[Passage provided]:
______

The varicella vaccine is almost 90 percent effective against chickenpox, but its impact on herpes zoster (shingles) is unknown and needs wider surveillance, Yale School of Medicine researchers write in today's New England Journal of Medicine (NEJM) perspective section.
The varicella virus causes both chickenpox and herpes zoster, which occurs when a latent virus in the brain becomes reactivated and causes a painful rash on the skin, leading to severe pain and burning along nerves. Zoster affects people with compromised immune systems, such as the elderly. Since 1995, when the varicella vaccine was first introduced in the United States, it has greatly reduced the number of chickenpox cases and deaths from varicella. The vaccine may also have a key role in preventing zoster.
"Even though it has been shown that varicella vaccine has had a major impact on the epidemiology of chickenpox in the U.S., we do not know what impact, if any, the widespread use of varicella vaccine will have on the epidemiology of herpes zoster or shingles--its incidence, age distribution and severity," said Marietta Vazquez, M.D., an author on the article and assistant professor in the Department of Pediatrics at Yale School of Medicine.

______

[Study material]:
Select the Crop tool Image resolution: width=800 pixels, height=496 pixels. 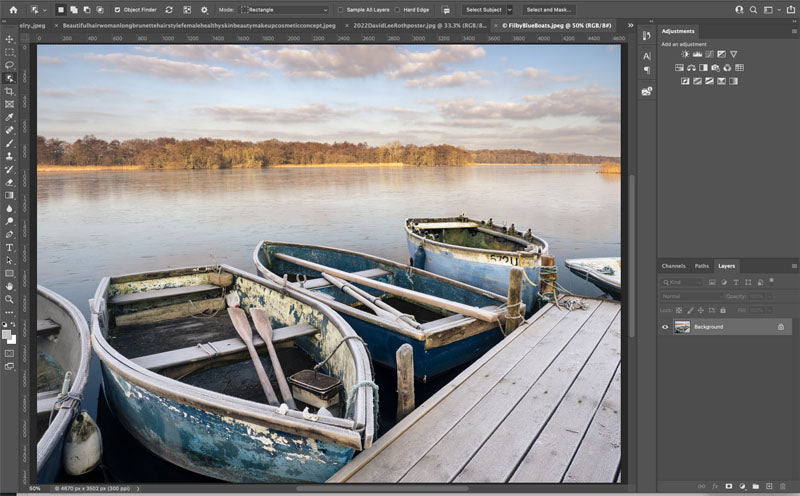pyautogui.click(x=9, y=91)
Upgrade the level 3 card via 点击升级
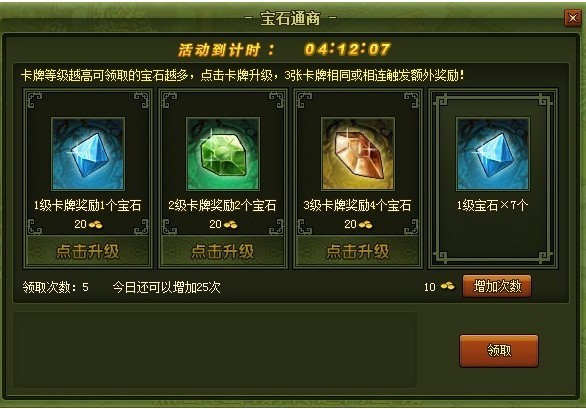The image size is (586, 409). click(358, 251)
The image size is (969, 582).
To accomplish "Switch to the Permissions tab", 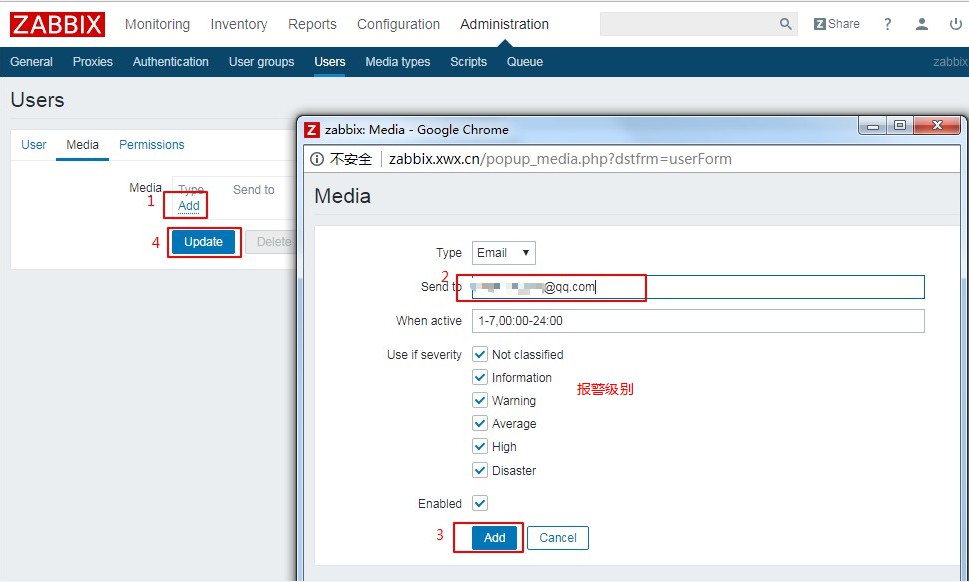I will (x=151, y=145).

______

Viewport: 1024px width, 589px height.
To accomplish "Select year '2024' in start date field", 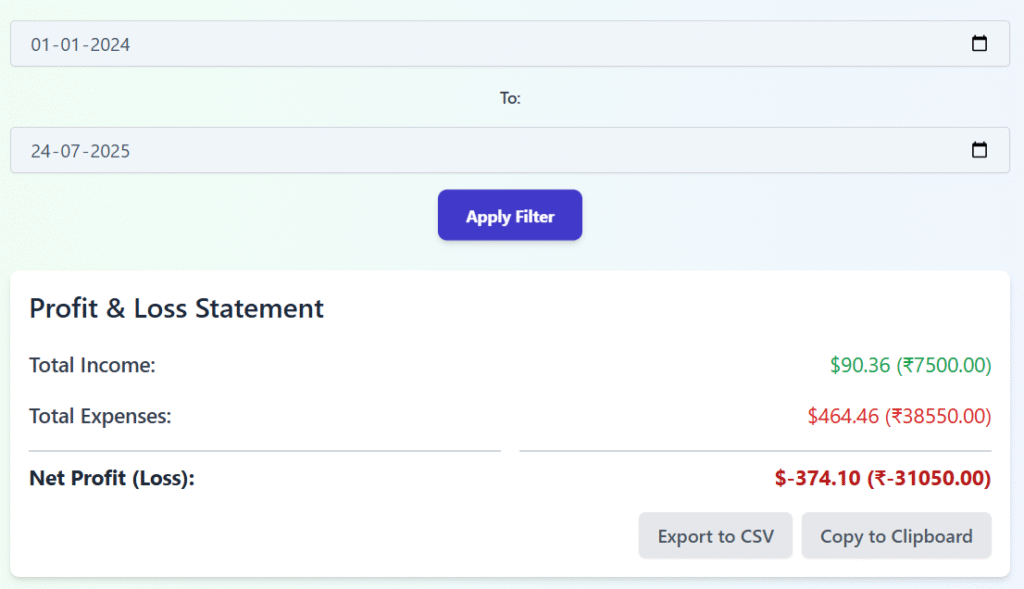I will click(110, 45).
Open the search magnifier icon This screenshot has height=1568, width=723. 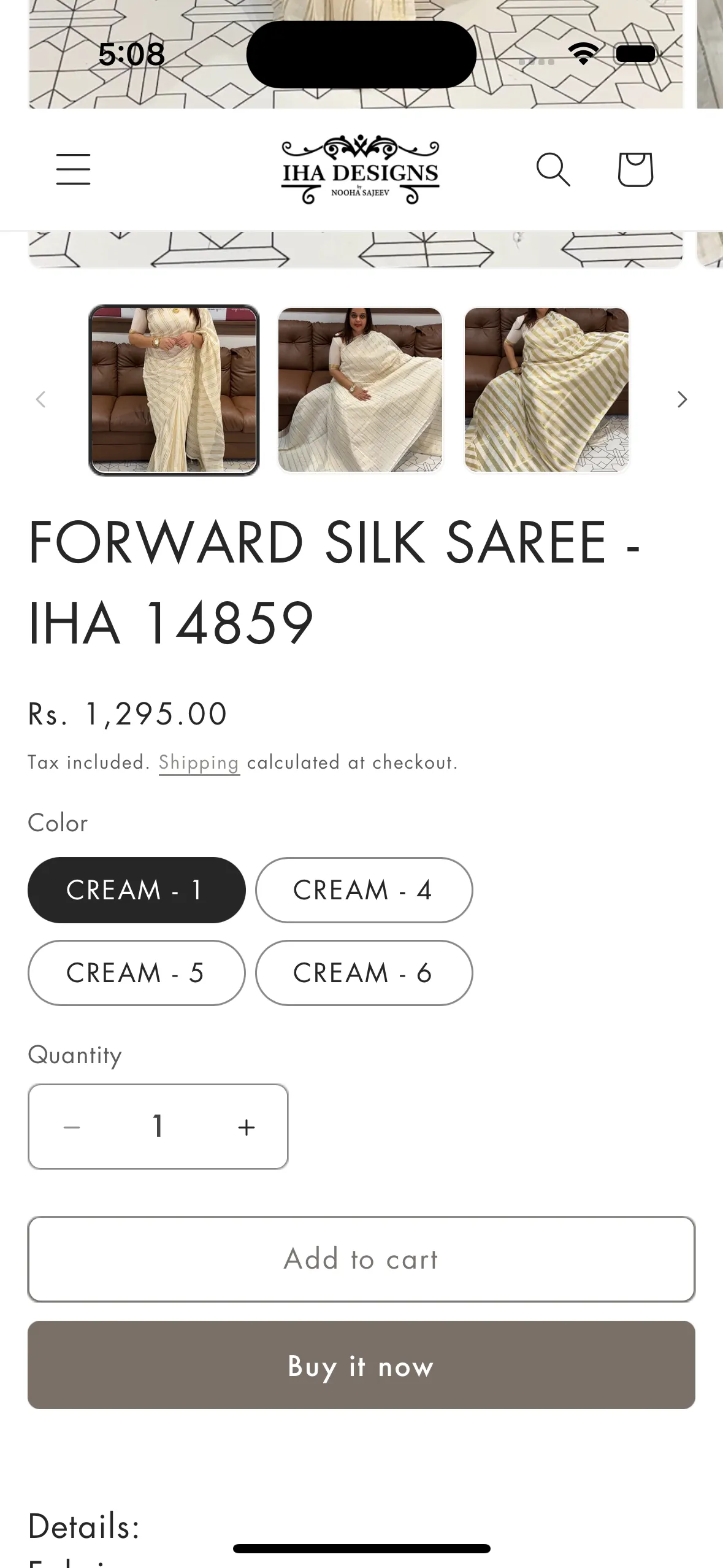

______

[Assignment 1]: According to the passage on the varicella vaccine, in what year was the vaccine first introduced in the United States?
[Assignment 2]: Carry on the passage on the varicella vaccine from its last sentence, adding a paragraph or two in the same news style.
You won't need the data here.

[Written reply 1]: 1995

[Written reply 2]:
Referring to a study in the same issue, Vazquez and co–author Eugene D. Shapiro, M.D., professor in the Departments of Pediatrics and Epidemiology and Public Health at Yale, note that the study shows a significant decline of 66 percent in mortality due to varicella.
"These findings are relevant because they emphasize the importance of continuing the varicella vaccination program," said Vazquez. "It is possible that varicella vaccine may be useful in helping prevent zoster if it is administered to elderly persons who have had chickenpox. The long–term effects of universal vaccination on both chickenpox and zoster need to be assessed so that the vaccine policy can be modified, if necessary."